Macanese casino owners hoping for concession renewal might want to look to their customer service, which was rated “at best, just mediocre” in a recent mystery-shopper survey of 15 casinos. Cotai
properties ranked better than older ones in downtown but the service-quality index of 2.29 was markedly worse than last year’s 2.37. (Top marks are 3.5.) Casino workers were rated for “proactive attitude” and “tolerance,” and table game dealers were found to be much worse (down to 1.87 from 2.27) and markedly less friendly. Four SJM properties were surveyed, along with two Galaxy Entertainment ones, Studio City, City of Dreams and Altira (Melco), MGM Macau and MGM Cotai, Wynn Palace and Wynn Macau, Sheldon Adelson‘s Venetian Macao and Parisian Macao. All right, gentlemen, you have your work cut out for you.
* Speaking of Sheldon Adelson — and when do we not? — he should brace himself for disappointment in Singapore. The Sanford C. Bernstein brokerage predicts gross gaming revenue in the city-state to be ‘only’ $4.5 billion this year, a 2.5% decline from last year.

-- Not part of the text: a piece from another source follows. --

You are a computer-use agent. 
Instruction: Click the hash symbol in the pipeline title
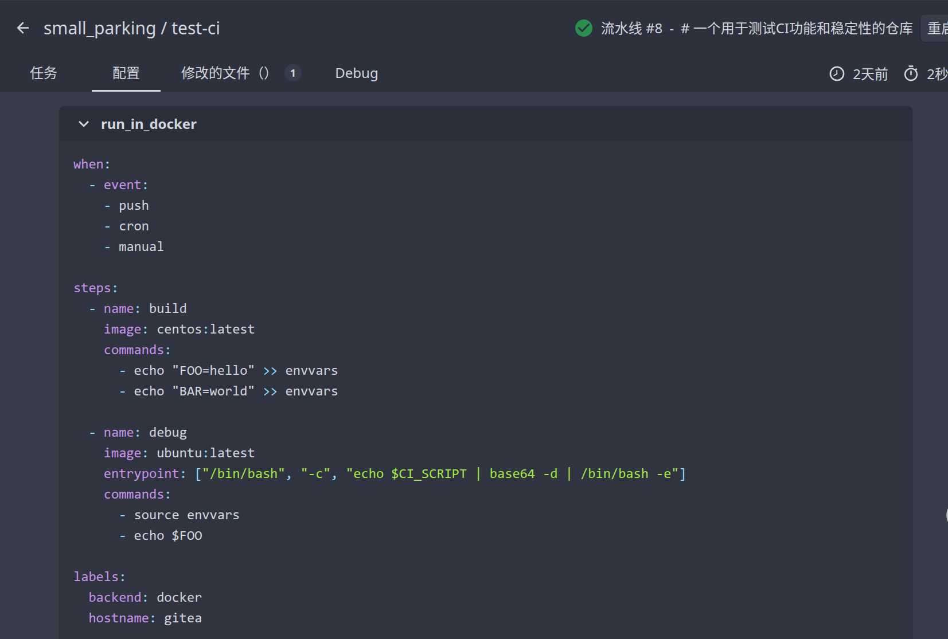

Slot revenues will be up 9% but mass-market table play is off by 4%. “Singapore is a stable growth market with significant cash flow generation,” wrote Bernstein’s boffins, but “The anti-corruption campaign in China, however, represented significant headwinds to the market in 2015 and 2016.” The Singapore market still hasn’t recovered, although Bernstein analysts predict it will reach reach $5.1 billion by 2022. “From 2017–2022 (estimate), we forecast Las Vegas Sands’ revenues to grow at approximately 6 percent,” they added. If that doesn’t make Adelson happy, what will? Besides, if Marina Bay Sands wasn’t already an architectural icon, its prominent featuring in Golden Globe-nominated Crazy Rich Asians has surely made it a must-see tourist stop.